■ **TEXT PROVIDED**
Laskey published papers on new species of molluscs, Napoleonic medals and the Elgin marbles.
He wrote The Hunterian catalogue when he was transferred to Dumbarton Castle in 1811. As well as writing the catalogue, he also donated several items to The Hunterian including shells, rocks and minerals.
Image 1: Laskey's Scallop, a tiny species found in the Firth of Forth and described by Captain Laskey as a new species in 1811.
Image 2: Dumbarton Castle with lime kiln, John Stoddart, 1800
History of The Hunterian
The Hunterian opened in Glasgow in 1807. It is one of the oldest museums in the world and the oldest in Scotland. The Museum was built following a bequest by the anatomist William Hunter to the University of Glasgow.
William Hunter (1718-1783) collected to advance knowledge in subjects of special interest to him. In other areas he engaged experts to help acquire specimens. As well as these very significant collections, his bequest included money for 'a dry well aired and Convenient House built on purpose for containing my said collection'.
The Museum's contents covered the fields of medicine, natural history, art and antiquities together with an extensive library. The Hunterian was also the first museum in Britain with a gallery for paintings.
When the University moved to its present site in 1870 the old buildings, including the Hunterian Museum, were sold and shortly afterwards demolished.
The Hunterian Museum today is situated within the University's main building, with The Hunterian Art Gallery across the road.
The Scottish Enlightenment
The Hunterian was built as an Enlightenment Museum, reflecting the spirit of a time when Scotland's great thinkers - philosophers, artists, writers, and scientists - sought to understand the natural world and the human mind.
The catalogue provides a snapshot of human history and nature as understood by the Georgian Enlightenment. Within a few years, this perception changed radically. Understanding was altered by scientific revolutions such as the development of a deep-time chronology and Darwin's evolutionary theory.
The exhibition recreates the order and atmosphere of Scotland's oldest museum as recorded in one of the world's first museum catalogues. By comparing Laskey's careful notes with our modern knowledge, it is possible to see how much our understanding of the world has changed.

■ **EXTRACTED DATA**

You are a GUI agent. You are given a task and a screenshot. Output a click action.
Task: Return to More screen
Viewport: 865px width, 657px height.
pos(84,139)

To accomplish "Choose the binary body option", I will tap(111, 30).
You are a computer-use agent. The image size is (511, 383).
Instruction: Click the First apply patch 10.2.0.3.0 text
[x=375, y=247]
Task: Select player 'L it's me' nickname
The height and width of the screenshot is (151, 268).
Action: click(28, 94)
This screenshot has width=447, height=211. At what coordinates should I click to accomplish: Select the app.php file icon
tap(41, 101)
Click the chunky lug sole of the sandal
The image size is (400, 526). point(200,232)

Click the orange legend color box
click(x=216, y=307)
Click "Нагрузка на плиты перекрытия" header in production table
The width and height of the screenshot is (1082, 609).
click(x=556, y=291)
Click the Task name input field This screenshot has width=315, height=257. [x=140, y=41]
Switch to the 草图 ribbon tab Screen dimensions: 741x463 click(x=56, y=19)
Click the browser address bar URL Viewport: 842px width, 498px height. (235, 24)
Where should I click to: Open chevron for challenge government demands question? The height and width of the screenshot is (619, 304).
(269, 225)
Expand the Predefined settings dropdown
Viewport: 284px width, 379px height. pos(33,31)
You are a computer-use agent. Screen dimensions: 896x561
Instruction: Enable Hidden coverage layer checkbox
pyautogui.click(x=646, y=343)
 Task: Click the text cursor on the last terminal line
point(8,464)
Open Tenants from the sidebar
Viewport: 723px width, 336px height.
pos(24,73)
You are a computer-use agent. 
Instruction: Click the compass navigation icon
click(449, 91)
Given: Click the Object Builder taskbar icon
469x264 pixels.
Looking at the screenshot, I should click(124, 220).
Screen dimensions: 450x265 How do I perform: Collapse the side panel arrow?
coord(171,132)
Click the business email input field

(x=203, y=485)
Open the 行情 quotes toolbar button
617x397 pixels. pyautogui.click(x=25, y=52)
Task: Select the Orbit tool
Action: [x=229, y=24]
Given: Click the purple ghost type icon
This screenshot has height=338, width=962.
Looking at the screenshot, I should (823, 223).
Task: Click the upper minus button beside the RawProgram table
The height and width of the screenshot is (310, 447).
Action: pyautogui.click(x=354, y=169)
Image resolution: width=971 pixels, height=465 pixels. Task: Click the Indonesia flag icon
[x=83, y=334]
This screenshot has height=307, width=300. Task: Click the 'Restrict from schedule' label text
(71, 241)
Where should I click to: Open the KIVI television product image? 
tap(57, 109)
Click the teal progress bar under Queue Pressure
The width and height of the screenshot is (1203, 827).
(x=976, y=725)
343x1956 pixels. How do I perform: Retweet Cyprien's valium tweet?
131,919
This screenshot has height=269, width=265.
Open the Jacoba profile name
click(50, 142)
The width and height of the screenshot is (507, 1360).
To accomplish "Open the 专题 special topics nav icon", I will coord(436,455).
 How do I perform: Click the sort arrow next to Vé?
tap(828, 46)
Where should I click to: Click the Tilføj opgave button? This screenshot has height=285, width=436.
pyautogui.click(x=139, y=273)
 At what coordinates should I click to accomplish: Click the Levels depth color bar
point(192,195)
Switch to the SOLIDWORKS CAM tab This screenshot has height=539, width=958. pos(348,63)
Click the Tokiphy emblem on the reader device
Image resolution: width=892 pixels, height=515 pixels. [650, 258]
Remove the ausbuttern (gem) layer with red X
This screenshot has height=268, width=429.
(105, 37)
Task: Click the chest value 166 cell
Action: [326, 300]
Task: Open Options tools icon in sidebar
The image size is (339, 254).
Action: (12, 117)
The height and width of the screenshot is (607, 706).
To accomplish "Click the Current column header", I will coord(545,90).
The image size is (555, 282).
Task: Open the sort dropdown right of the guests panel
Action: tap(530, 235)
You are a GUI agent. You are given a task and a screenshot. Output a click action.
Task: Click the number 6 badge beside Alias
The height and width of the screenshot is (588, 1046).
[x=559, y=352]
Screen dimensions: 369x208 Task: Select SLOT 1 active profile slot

■ **ABOUT THIS TASK**
Continue the text about The Hunterian and Laskey's catalogue from where it stops.

■ **ANSWER FOR THIS EXERCISE**
Image 1: Cast of the Rosetta stone, taken in 1803 shortly after the stone arrived in London. The cast was displayed at the opening of The Hunterian Museum.
New FREE 10 Minute Talk Programme
FREE lunchtime talks at 1pm every Wednesday from 22 May – 7 August 2013 in The Hunterian Art Gallery, 82 Hillhead Street, G12 8QQ. Attendance at the talks includes free entrance into the exhibition, normal price £5 per person.
Step back in time and see how the Hunterian Museum was in 1813. This series of short lunch time talks will provide fascinating insight into the exhibition which celebrates the 200th anniversary of The Hunterian’s first ever guide published by the mysterious Captain James Laskey (c.1760 - 1829) in 1813. Specially selected items from the original 18th century museum are on show.
Wednesday 22 May
Geoff Hancock: Who was Captain Laskey?
Wednesday 29 May
Dr Donal Bateson: Big Coins and Little Coins
Wednesday 5 June
Dr Stuart McDonald: The Mastodon Meat Eating Elephant.
Wednesday 12 June
Dr John Faithful: William Hunter and the Greatest Mineral Painting in the World
Wednesday 19 June
Prof David Gaimster: The Rosetta Stone, Breaking the Code
Wednesday 26 June
Dr Neil Clark: Bone Breccia, Whose bones were they?
Wednesday 3 July
Dr Stuart McDonald: Hunter and Blood Circulation
Wednesday 10 July
Peter Black: Portrait of Dr William Harvey (1578-1657)
Wednesday 17 July
Dr Sally-Anne Coupar: The world uncovered - William Hunter's "artificial curiosities"
Wednesday 24 July
Peter Black: Titian's portrait of Vesalius
Wednesday 31 July
Maggie Reilly: William Hunter's shells re-discovered
Wednesday 7 August
Geoff Hancock: Finding Captain Cook’s Missing Seashells.